**SELECTION**
= = = = =

A recent delivery on the way to the predominantly gnomish town of Nemshack was recently waylaid by a few thugs near Darkbranch forest. The item was, of course, being delivered by a messenger from the Turqoise Horses, the rising all-halfling delivery and message service quite popular with the richer residents of Endelhast for their confidentiality. The halfling lad who was on his way to his destination was beaten and left on the roadside by the bandits who took his parcel and ran off into the woods with it. Soon after he regained consciousness he ran towards the nearby village of Lim and made preperations to inform Cora of this.

Now, just under a week later Cora has sent town criers and messengers to every village in the province of Gemmel to search for potential adventuers willing to take on a host of bandits and retrieve the item in question. It's unknown why exactly a item that is supposedly so valuable as to warrant a recovery team was sent by a lowly messenger boy, but the minds of halflings and the wealthy are said to be nearly as complex as a human woman's. 

Whilst waiting for replies to her call, she has stayed in the village of Lim. Miss Barrelrunner had agreed to sponsor a festival to celebrate the holiday of New Bloom, and judging by the pavilons, actors, jugglers, horses and other lively groups in the area recently she has spent a small fortune in coin. Perhaps such a festival will attract the heroic sorts she is looking for?

= = = = =

**DATA LINES**
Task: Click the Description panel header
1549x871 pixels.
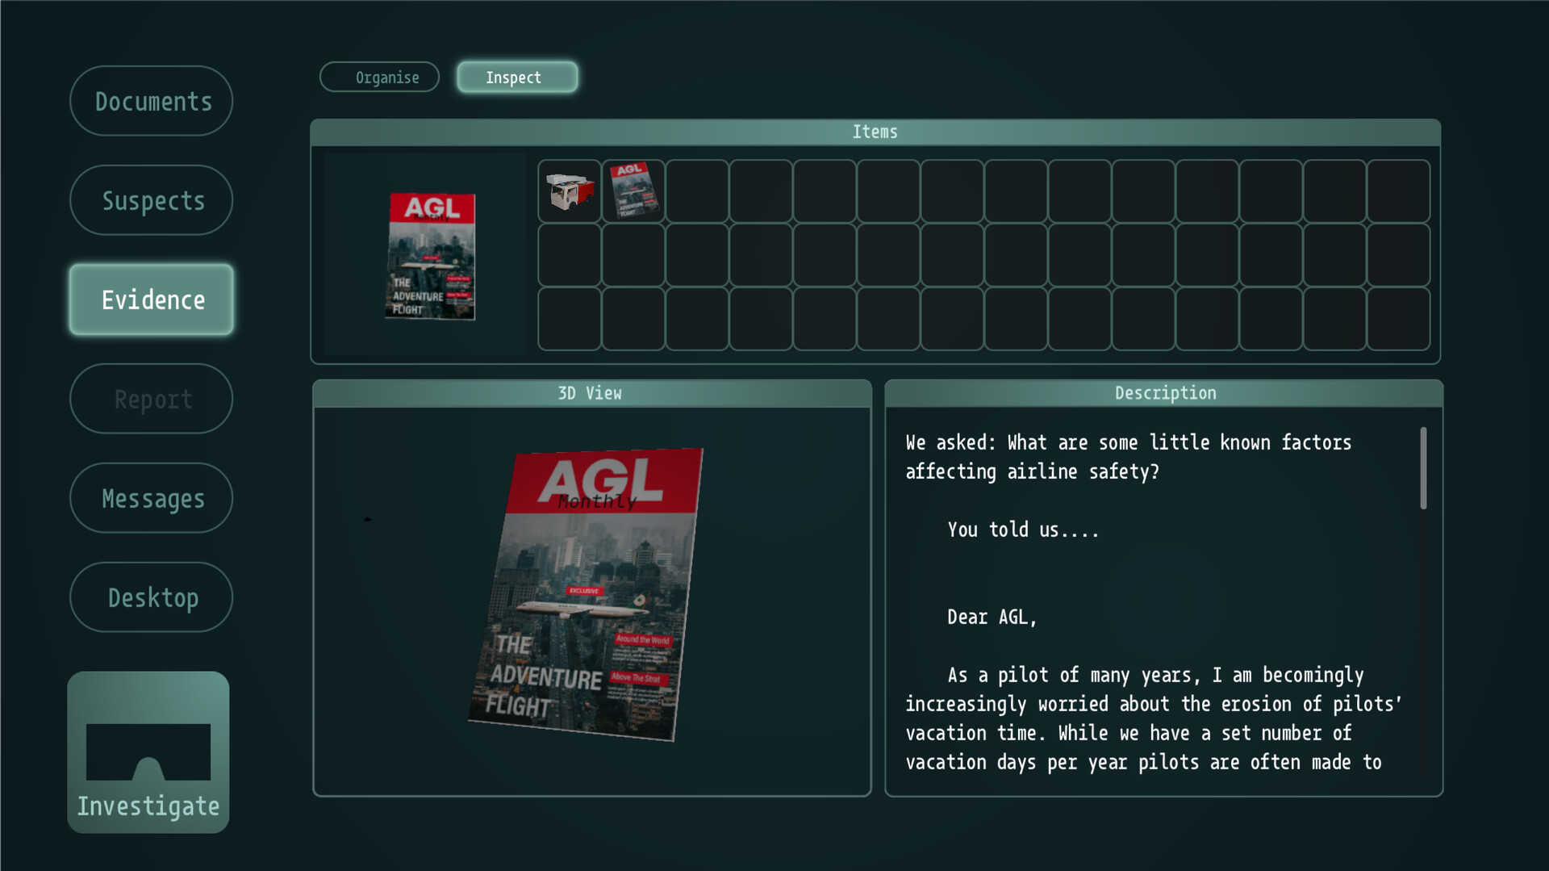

= = = = =

**TASK TO CARRY OUT**
Transcribe the part of the stolen-parcel story that begins at "Whilst waiting for" and stops after "is looking for?".

**COMPLETE RESPONSE**
Whilst waiting for replies to her call, she has stayed in the village of Lim. Miss Barrelrunner had agreed to sponsor a festival to celebrate the holiday of New Bloom, and judging by the pavilons, actors, jugglers, horses and other lively groups in the area recently she has spent a small fortune in coin. Perhaps such a festival will attract the heroic sorts she is looking for?